Lissan el-Hal, Al-Bachir, L’Orient, Le Jour, An-Nahar… le travail est titanesque, mais l’intérêt va grandissant. Car si certaines rues répondent à des noms dont l’évidence saute aux yeux, d’autres gardent leur part de mystère. Et le travail de Lina ne se résume pas aux archives des bibliothèques mais également s’enrichit en interrogeant les riverains, en parlant aux familles, en collectant leurs photos, en se transformant en véritable Hercule Poirot, détective de rue et d’histoire. Comme pour cette rue Marie Eddé dans le quartier de Sanayeh… Qui était donc cette femme?

Pour le savoir, Lina Ezzedine remuera ciel et terre. C’est que les femmes sur les plaques bleues de la ville sont si rares qu’elles méritent beaucoup d’attention. Après avoir vainement interrogé Michel Eddé et toute la famille, elle tombe sur Henri Eddé qui, préparant un ouvrage sur la famille, lui racontera que ce n’est pas Eddé mais Eddy, pas Marie mais Mary. Mary Eddy donc (voir photos) et dont elle connaîtra l’histoire en consultant les archives protestantes. Un ange dévoué qui a tant aidé les Libanais. Mais qui s’en souvient?

Chaque histoire comme celle-là, chaque rue qui dévoile ses secrets, chaque énigme encore à résoudre et Lina est galvanisée. Si portée par son projet qui se concrétise rue après rue qu’elle n’hésite pas à forcer les portes, à consulter toutes sortes d’archives, à se frayer un chemin vers celles de la municipalité, le sésame de Beyrouth, à recueillir des photos, à devenir rapidement «La» spécialiste du pourquoi du comment des «chaware’ al-madina».

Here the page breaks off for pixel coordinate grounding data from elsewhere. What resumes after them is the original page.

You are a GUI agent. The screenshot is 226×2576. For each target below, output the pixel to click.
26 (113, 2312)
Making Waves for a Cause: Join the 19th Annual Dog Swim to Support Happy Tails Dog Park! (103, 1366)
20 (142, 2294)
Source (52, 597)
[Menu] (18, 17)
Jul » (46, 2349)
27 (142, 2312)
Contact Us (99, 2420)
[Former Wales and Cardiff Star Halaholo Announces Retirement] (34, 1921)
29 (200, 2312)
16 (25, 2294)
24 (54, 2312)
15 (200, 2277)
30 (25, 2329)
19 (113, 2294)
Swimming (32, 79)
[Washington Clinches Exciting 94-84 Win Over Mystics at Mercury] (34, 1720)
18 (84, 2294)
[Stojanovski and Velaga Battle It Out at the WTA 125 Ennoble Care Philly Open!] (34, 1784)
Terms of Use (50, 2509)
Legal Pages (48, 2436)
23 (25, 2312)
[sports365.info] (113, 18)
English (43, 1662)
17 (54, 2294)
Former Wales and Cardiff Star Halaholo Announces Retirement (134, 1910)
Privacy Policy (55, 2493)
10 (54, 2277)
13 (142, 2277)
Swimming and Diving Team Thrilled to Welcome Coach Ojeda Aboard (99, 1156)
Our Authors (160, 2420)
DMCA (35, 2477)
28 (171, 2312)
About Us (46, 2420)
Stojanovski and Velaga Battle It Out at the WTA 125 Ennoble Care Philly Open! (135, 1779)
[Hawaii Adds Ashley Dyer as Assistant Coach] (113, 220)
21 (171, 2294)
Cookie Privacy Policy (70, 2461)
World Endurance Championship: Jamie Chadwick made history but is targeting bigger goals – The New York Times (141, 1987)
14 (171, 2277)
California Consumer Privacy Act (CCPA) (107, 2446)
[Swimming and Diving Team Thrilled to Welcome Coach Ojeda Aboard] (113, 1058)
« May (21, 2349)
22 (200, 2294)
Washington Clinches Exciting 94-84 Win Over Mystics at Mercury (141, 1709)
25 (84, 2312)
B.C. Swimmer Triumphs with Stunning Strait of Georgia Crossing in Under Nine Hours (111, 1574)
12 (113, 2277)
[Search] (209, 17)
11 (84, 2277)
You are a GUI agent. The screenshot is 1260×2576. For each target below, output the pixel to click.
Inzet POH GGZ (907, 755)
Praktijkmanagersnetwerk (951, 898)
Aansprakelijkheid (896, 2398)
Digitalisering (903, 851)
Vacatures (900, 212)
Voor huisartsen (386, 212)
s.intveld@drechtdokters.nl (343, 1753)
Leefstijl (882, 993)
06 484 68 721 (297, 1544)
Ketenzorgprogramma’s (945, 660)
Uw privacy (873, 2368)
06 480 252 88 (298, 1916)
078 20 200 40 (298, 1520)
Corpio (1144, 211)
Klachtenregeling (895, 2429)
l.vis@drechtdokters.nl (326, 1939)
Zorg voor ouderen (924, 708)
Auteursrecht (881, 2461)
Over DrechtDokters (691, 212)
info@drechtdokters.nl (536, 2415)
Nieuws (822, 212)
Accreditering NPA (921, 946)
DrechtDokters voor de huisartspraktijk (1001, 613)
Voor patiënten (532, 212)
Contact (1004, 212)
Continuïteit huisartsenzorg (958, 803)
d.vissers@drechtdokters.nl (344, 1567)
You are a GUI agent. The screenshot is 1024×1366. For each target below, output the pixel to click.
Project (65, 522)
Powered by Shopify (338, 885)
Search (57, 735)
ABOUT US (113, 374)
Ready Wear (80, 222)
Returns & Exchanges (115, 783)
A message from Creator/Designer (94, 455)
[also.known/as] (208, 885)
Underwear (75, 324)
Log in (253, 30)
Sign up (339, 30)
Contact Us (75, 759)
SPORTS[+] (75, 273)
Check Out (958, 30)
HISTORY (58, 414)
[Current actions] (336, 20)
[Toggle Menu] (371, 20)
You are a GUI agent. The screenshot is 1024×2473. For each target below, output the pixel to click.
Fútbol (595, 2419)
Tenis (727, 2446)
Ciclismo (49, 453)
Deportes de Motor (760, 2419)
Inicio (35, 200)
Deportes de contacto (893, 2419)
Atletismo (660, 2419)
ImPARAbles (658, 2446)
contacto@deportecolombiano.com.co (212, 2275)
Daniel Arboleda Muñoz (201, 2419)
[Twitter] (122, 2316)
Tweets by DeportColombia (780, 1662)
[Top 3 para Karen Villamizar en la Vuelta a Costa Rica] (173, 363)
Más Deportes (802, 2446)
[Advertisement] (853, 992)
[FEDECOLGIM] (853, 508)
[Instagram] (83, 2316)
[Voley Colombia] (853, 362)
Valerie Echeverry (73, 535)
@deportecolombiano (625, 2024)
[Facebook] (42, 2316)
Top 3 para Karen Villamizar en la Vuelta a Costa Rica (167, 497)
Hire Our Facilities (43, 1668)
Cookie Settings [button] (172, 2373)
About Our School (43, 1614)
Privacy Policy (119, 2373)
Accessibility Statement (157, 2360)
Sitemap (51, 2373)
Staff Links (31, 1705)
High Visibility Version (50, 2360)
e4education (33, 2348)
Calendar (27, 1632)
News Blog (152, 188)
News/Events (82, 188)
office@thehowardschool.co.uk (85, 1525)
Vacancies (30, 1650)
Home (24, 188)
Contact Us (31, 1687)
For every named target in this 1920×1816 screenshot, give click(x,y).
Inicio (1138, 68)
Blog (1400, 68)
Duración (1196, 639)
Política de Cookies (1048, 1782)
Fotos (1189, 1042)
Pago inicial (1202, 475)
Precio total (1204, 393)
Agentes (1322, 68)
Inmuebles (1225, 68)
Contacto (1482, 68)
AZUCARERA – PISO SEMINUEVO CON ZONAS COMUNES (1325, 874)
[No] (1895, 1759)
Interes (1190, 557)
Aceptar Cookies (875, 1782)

Et on n’a surtout pas envie qu’elle s’arrête de raconter les rues de la ville tant c’est passionnant et tant on ne sait pas grand-chose finalement et que l’on apprend que 572 rues portent le nom d’hommes illustres (sans compter les noms des familles), 35 rues seulement portent des noms de femmes et que dans la première carte écrite à la main du mandat français, les rues étaient baptisées un peu hâtivement ce qui avait soulevé le courroux des riverains. Car que ferait une rue «des mille et une nuits» dans une Beyrouth méditerranéenne ou encore une rue «de la poésie», rue «de la pensée», rue «des palmiers», rue «du progrès»? Ce qui aura poussé les Français à mieux étudier leur affaire surtout quand ils avaient placé d’abord la rue Al-Moutannabi dans le quartier un peu olé olé de du centre de la ville.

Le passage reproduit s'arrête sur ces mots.